··· Information supplied
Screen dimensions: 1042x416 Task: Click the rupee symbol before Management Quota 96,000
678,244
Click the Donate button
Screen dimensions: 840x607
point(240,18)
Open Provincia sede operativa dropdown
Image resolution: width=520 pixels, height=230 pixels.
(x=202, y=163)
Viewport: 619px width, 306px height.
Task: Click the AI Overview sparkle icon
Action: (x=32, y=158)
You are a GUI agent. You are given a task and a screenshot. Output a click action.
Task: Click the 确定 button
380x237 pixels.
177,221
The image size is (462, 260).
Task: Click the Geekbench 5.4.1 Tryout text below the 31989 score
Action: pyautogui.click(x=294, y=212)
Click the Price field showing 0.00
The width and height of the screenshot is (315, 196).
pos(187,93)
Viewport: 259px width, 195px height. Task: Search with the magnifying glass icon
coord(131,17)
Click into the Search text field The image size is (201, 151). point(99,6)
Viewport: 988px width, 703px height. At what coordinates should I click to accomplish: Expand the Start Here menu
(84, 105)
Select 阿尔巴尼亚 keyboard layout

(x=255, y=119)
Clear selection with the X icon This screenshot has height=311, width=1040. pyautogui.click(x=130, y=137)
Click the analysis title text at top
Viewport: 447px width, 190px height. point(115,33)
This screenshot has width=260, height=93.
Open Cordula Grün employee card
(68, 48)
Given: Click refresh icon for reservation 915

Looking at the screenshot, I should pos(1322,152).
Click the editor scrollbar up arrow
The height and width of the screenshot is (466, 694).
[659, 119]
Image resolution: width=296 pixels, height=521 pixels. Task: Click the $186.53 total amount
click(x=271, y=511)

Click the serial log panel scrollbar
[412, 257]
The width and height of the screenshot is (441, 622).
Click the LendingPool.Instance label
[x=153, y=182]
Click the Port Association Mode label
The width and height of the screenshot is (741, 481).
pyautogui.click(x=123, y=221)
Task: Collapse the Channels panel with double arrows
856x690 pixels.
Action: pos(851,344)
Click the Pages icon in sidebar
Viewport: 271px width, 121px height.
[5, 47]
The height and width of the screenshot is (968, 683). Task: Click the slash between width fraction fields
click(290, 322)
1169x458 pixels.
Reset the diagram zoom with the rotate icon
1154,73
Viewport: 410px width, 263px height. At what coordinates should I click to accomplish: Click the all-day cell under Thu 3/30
······
Instructions to follow:
Retype all of the data shown above, word for word.

Response box:
Screen dimensions: 1042x416 Task: Click the rupee symbol before Management Quota 96,000
678,244
Click the Donate button
Screen dimensions: 840x607
point(240,18)
Open Provincia sede operativa dropdown
Image resolution: width=520 pixels, height=230 pixels.
(x=202, y=163)
Viewport: 619px width, 306px height.
Task: Click the AI Overview sparkle icon
Action: (x=32, y=158)
You are a GUI agent. You are given a task and a screenshot. Output a click action.
Task: Click the 确定 button
380x237 pixels.
177,221
The image size is (462, 260).
Task: Click the Geekbench 5.4.1 Tryout text below the 31989 score
Action: pyautogui.click(x=294, y=212)
Click the Price field showing 0.00
The width and height of the screenshot is (315, 196).
pos(187,93)
Viewport: 259px width, 195px height. Task: Search with the magnifying glass icon
coord(131,17)
Click into the Search text field The image size is (201, 151). point(99,6)
Viewport: 988px width, 703px height. At what coordinates should I click to accomplish: Expand the Start Here menu
(84, 105)
Select 阿尔巴尼亚 keyboard layout

(x=255, y=119)
Clear selection with the X icon This screenshot has height=311, width=1040. pyautogui.click(x=130, y=137)
Click the analysis title text at top
Viewport: 447px width, 190px height. point(115,33)
This screenshot has width=260, height=93.
Open Cordula Grün employee card
(68, 48)
Given: Click refresh icon for reservation 915

Looking at the screenshot, I should pos(1322,152).
Click the editor scrollbar up arrow
The height and width of the screenshot is (466, 694).
[659, 119]
Image resolution: width=296 pixels, height=521 pixels. Task: Click the $186.53 total amount
click(x=271, y=511)

Click the serial log panel scrollbar
[412, 257]
The width and height of the screenshot is (441, 622).
Click the LendingPool.Instance label
[x=153, y=182]
Click the Port Association Mode label
The width and height of the screenshot is (741, 481).
pyautogui.click(x=123, y=221)
Task: Collapse the Channels panel with double arrows
856x690 pixels.
Action: pos(851,344)
Click the Pages icon in sidebar
Viewport: 271px width, 121px height.
[5, 47]
The height and width of the screenshot is (968, 683). Task: Click the slash between width fraction fields
click(290, 322)
1169x458 pixels.
Reset the diagram zoom with the rotate icon
1154,73
Viewport: 410px width, 263px height. At what coordinates should I click to accomplish: Click the all-day cell under Thu 3/30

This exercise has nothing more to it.